• **INSTRUCTIONS FOR THE TASK**: Reproduce each line below without any alteration.

• **RECORDED INFORMATION**:
=== Section Start ===
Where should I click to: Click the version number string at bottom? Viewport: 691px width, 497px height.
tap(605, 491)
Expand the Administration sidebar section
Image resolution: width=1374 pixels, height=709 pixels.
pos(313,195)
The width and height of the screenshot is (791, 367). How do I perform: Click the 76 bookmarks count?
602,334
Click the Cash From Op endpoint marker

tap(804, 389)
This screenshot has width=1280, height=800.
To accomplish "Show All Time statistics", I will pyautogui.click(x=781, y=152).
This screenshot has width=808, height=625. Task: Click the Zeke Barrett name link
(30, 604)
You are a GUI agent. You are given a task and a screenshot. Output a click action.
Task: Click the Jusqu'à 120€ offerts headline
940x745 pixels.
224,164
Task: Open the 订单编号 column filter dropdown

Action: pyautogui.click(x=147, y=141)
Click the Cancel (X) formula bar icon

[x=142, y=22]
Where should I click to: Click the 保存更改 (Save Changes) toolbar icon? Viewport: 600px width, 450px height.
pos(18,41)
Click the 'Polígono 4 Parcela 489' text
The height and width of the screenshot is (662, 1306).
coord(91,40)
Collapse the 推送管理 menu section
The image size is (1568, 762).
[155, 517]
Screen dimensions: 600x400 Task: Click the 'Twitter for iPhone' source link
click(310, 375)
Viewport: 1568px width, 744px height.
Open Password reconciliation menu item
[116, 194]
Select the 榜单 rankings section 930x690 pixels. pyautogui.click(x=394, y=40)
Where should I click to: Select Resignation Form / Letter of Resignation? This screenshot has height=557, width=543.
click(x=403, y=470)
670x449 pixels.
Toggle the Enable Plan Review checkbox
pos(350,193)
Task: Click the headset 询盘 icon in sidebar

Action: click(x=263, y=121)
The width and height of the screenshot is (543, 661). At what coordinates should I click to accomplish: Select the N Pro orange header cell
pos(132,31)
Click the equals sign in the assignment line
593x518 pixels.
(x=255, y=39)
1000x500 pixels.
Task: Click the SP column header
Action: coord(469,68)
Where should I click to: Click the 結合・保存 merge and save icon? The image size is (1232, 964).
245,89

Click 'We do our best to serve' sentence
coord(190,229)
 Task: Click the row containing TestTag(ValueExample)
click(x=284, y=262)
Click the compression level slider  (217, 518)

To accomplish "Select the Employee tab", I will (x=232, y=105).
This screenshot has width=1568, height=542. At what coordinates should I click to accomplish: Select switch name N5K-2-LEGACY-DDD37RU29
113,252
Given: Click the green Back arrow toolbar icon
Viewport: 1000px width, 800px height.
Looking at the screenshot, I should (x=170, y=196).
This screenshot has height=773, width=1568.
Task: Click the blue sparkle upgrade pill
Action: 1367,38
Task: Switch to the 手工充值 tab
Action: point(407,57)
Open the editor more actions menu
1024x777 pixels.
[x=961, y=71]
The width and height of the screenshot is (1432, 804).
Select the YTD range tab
=== Section End ===
• **EXERCISE RESPONSE**:
Where should I click to: Click the version number string at bottom? Viewport: 691px width, 497px height.
tap(605, 491)
Expand the Administration sidebar section
Image resolution: width=1374 pixels, height=709 pixels.
pos(313,195)
The width and height of the screenshot is (791, 367). How do I perform: Click the 76 bookmarks count?
602,334
Click the Cash From Op endpoint marker

tap(804, 389)
This screenshot has width=1280, height=800.
To accomplish "Show All Time statistics", I will pyautogui.click(x=781, y=152).
This screenshot has width=808, height=625. Task: Click the Zeke Barrett name link
(30, 604)
You are a GUI agent. You are given a task and a screenshot. Output a click action.
Task: Click the Jusqu'à 120€ offerts headline
940x745 pixels.
224,164
Task: Open the 订单编号 column filter dropdown

Action: pyautogui.click(x=147, y=141)
Click the Cancel (X) formula bar icon

[x=142, y=22]
Where should I click to: Click the 保存更改 (Save Changes) toolbar icon? Viewport: 600px width, 450px height.
pos(18,41)
Click the 'Polígono 4 Parcela 489' text
The height and width of the screenshot is (662, 1306).
coord(91,40)
Collapse the 推送管理 menu section
The image size is (1568, 762).
[155, 517]
Screen dimensions: 600x400 Task: Click the 'Twitter for iPhone' source link
click(310, 375)
Viewport: 1568px width, 744px height.
Open Password reconciliation menu item
[116, 194]
Select the 榜单 rankings section 930x690 pixels. pyautogui.click(x=394, y=40)
Where should I click to: Select Resignation Form / Letter of Resignation? This screenshot has height=557, width=543.
click(x=403, y=470)
670x449 pixels.
Toggle the Enable Plan Review checkbox
pos(350,193)
Task: Click the headset 询盘 icon in sidebar

Action: click(x=263, y=121)
The width and height of the screenshot is (543, 661). At what coordinates should I click to accomplish: Select the N Pro orange header cell
pos(132,31)
Click the equals sign in the assignment line
593x518 pixels.
(x=255, y=39)
1000x500 pixels.
Task: Click the SP column header
Action: coord(469,68)
Where should I click to: Click the 結合・保存 merge and save icon? The image size is (1232, 964).
245,89

Click 'We do our best to serve' sentence
coord(190,229)
 Task: Click the row containing TestTag(ValueExample)
click(x=284, y=262)
Click the compression level slider  (217, 518)

To accomplish "Select the Employee tab", I will (x=232, y=105).
This screenshot has width=1568, height=542. At what coordinates should I click to accomplish: Select switch name N5K-2-LEGACY-DDD37RU29
113,252
Given: Click the green Back arrow toolbar icon
Viewport: 1000px width, 800px height.
Looking at the screenshot, I should (x=170, y=196).
This screenshot has height=773, width=1568.
Task: Click the blue sparkle upgrade pill
Action: 1367,38
Task: Switch to the 手工充值 tab
Action: point(407,57)
Open the editor more actions menu
1024x777 pixels.
[x=961, y=71]
The width and height of the screenshot is (1432, 804).
Select the YTD range tab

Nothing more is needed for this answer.